The national debt is projected to climb rapidly over the next several years, and higher interest rates could make the nation’s fiscal outlook even worse. The Congressional Budget Office (CBO) released long-term projections in March, showing that debt held by the public would climb from 99 percent of gross domestic product (GDP) in 2024 to 166 percent in 2054 if no changes to current law are made. Rising interest rates are a significant contributor to that growth in debt.
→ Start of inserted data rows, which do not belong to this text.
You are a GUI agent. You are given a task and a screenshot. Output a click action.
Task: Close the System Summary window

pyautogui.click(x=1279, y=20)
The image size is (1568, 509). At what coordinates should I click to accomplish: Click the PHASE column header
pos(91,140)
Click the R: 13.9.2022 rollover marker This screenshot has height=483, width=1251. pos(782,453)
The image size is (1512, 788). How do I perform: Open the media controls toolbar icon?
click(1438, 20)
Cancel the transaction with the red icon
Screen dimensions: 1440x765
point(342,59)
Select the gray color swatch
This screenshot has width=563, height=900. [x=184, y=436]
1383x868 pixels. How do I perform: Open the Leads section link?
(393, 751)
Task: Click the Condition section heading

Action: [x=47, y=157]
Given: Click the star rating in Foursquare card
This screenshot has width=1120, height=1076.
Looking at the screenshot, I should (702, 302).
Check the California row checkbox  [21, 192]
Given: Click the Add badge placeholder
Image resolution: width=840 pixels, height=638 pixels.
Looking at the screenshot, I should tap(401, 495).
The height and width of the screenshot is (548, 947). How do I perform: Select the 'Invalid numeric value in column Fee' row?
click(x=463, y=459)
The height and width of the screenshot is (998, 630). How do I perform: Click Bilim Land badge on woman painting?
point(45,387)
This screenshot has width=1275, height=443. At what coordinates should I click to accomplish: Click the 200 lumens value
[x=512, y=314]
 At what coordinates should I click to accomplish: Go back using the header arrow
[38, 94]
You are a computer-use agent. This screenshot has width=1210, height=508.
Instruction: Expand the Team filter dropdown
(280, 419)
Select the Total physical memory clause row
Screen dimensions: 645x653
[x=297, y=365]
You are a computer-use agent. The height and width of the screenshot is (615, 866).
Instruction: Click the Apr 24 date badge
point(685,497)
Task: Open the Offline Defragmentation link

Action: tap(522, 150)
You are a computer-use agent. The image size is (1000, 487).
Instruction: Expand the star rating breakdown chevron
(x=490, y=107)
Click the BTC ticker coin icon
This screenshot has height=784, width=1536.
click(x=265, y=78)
Interest rates on U.S. Treasury securities have a significant influence on federal borrowing costs, and therefore, on the amount of federal debt accrued. According to CBO’s projections, the average interest rate on U.S. Treasury securities could climb from 3.1 percent in 2024 to 3.8 percent in 2054. However, variations from those projections could significantly impact the amount of federal debt outstanding. To analyze the effects of interest rates on federal debt, CBO constructed two scenarios:
In CBO’s higher interest rate scenario, federal debt could reach 217 percent of GDP in 2054 — around 50 percentage points higher than CBO’s baseline projections. If interest rates are lower than the agency projected, federal debt would still climb, but by a lesser amount — reaching 129 percent of GDP by 2054.
The national debt is already on an unsustainable path, caused by a structural mismatch between spending and revenues, and rising interest rates could exacerbate that problem. Even if interest rates decline from today’s levels and stay low, debt will exceed its historic high and continue to rise. To mitigate the risks of potentially higher interest rates causing economic damage, policymakers should work together to put the nation on a sustainable fiscal path.